5. The method of claim 1 wherein, In step S3, the multi-scenario probability prediction model is based on medium-term meteorological forecast data, and the optimization process considers the transmission channel limit risk and the comprehensive utilization task constraints of the hydropower station.

6. The method of claim 1 wherein, In step S4, the control target function is as shown in the following formula (2): (2); in, This refers to the electricity volume won in the recent bid. For time period The recent market clearing price, For the scene Expected returns and They are the scenes Real-time adjustment of power consumption up and down. In the scene Next period The real-time market clearing price, It is the risk aversion coefficient. This is the conditional risk value.

7. The method of claim 1 wherein, In step S5, after the daily clearing order is disclosed, the overall risk value VaR and the conditional risk value CvaR are updated based on the actual data, and the probability distribution of the multi-scenario generation module is corrected.
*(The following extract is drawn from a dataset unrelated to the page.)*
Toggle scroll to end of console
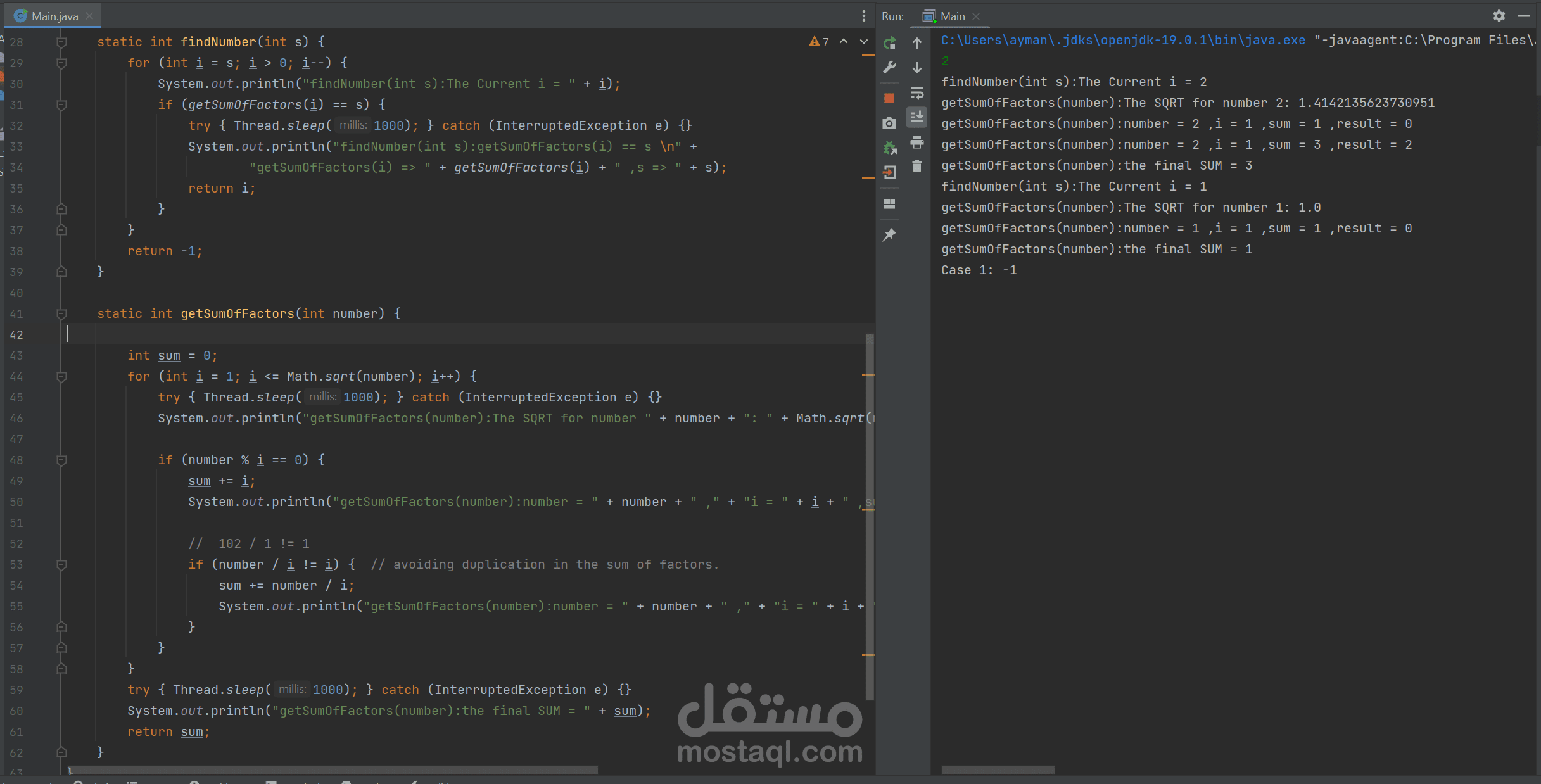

8. A dynamic risk assessment power spot market risk control system, characterized by, It comprises a data layer, a model layer, an application layer and a display layer: The data layer is used for collecting and managing historical hydrological and meteorological data, power grid operation data, market transaction data and multi-source data of power station equipment parameters, adopts a hybrid storage scheme of time series database and relational database, and performs outlier elimination and reasonableness verification on the data; The model layer comprises an uncertain modeling and multi-scenario generation module, a multi-objective hydropower station collaborative operation optimization model, a long-term contract holding optimization and residual capacity space generation optimization model of the spot market, and a spot market declaration optimization model based on risk preference; The application layer is used for realizing the interaction between the user and the system, supporting model calling, parameter setting, transaction scheme generation and result feedback; The display layer visually displays the prediction results, strategy suggestions, risk indicators and performance evaluation results through visualization means.

9. The system of claim 8, wherein, The uncertainty modeling and multi-scenario generation module of the model layer generates multi-scenarios by using a fusion method of LSTM-GAN and Monte Carlo simulation; The multi-objective hydropower station collaborative operation optimization model takes the maximum power generation income, the minimum CvaR risk and the highest comprehensive utilization task satisfaction as objective functions.

10. The system of claim 8, wherein, The time series chart of weather and output prediction, the multi-scenario electricity price heat map, the mulberry chart of medium and long-term contract strategy, the bidding curve instrument panel of spot bidding strategy, the radar chart of risk index and the combination of bar chart and line chart of performance evaluation.